> EXERCISE AIM: Extract everything from the line containing "Task: Open the hamburger menu icon" down to the end of the material, copying those lines unchanged.

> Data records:
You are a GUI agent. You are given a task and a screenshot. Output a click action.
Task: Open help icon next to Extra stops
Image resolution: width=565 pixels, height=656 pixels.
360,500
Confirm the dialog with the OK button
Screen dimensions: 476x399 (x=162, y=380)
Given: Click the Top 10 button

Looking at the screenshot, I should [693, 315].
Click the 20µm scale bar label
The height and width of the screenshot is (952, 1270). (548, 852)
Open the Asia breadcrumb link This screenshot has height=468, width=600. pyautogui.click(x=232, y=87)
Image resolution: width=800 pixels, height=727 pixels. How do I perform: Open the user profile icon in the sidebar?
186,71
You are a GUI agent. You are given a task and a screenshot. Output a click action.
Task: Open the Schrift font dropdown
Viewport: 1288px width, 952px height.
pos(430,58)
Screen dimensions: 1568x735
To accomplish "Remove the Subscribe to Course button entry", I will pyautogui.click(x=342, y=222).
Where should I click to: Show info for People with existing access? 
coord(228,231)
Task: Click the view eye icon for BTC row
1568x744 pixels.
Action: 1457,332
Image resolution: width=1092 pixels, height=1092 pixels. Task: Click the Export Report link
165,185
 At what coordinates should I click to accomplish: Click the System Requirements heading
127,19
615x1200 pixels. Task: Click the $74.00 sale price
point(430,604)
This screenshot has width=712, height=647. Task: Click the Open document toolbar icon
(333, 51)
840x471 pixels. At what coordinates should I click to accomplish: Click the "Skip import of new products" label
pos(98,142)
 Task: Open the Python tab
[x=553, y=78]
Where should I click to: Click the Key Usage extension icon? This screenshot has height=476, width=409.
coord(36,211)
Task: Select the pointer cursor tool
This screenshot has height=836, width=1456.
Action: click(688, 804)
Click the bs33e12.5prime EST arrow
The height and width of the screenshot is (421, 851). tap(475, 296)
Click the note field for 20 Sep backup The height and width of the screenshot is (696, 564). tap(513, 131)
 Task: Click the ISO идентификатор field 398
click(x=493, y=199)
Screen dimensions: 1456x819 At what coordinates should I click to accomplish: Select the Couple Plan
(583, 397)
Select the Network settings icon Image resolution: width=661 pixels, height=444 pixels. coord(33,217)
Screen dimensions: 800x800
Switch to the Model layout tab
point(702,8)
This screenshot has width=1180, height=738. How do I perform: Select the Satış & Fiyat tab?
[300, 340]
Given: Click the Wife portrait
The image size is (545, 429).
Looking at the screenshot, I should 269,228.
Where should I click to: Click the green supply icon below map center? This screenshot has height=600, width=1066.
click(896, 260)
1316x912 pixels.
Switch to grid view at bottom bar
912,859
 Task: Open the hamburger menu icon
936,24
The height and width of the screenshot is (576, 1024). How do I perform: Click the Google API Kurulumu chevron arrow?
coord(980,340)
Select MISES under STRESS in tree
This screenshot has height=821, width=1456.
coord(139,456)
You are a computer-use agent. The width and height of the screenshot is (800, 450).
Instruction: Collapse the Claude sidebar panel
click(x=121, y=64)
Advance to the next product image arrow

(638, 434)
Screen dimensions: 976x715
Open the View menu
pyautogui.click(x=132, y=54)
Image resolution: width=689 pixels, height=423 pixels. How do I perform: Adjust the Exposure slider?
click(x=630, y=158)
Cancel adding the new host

> ANSWER FOR THE TASK:
 Task: Open the hamburger menu icon
936,24
The height and width of the screenshot is (576, 1024). How do I perform: Click the Google API Kurulumu chevron arrow?
coord(980,340)
Select MISES under STRESS in tree
This screenshot has height=821, width=1456.
coord(139,456)
You are a computer-use agent. The width and height of the screenshot is (800, 450).
Instruction: Collapse the Claude sidebar panel
click(x=121, y=64)
Advance to the next product image arrow

(638, 434)
Screen dimensions: 976x715
Open the View menu
pyautogui.click(x=132, y=54)
Image resolution: width=689 pixels, height=423 pixels. How do I perform: Adjust the Exposure slider?
click(x=630, y=158)
Cancel adding the new host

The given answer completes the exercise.